#### Records shown ####

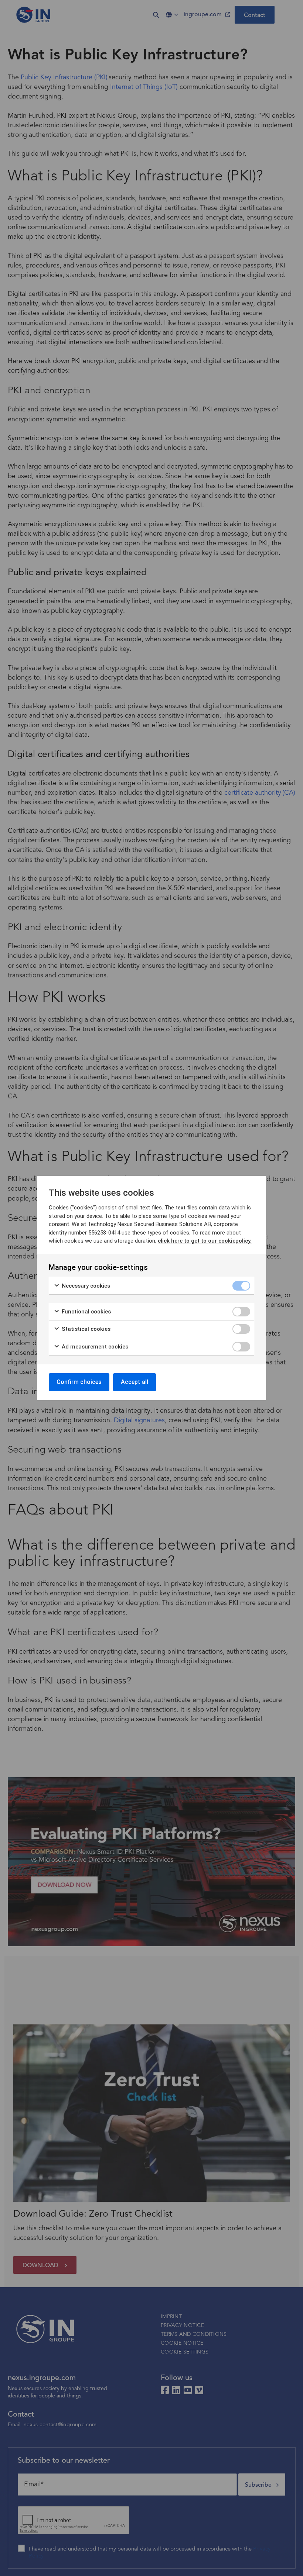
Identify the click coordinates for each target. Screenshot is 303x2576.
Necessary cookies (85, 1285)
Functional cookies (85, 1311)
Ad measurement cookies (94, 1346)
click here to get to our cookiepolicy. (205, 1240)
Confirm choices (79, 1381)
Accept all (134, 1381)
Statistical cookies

####

## Exercise objective
Lines from the one holding "Confirm choices (79, 1381)" to the end of the listing above are the only ones to transcribe. Keep each exactly as written.

## Task response
Confirm choices (79, 1381)
Accept all (134, 1381)
Statistical cookies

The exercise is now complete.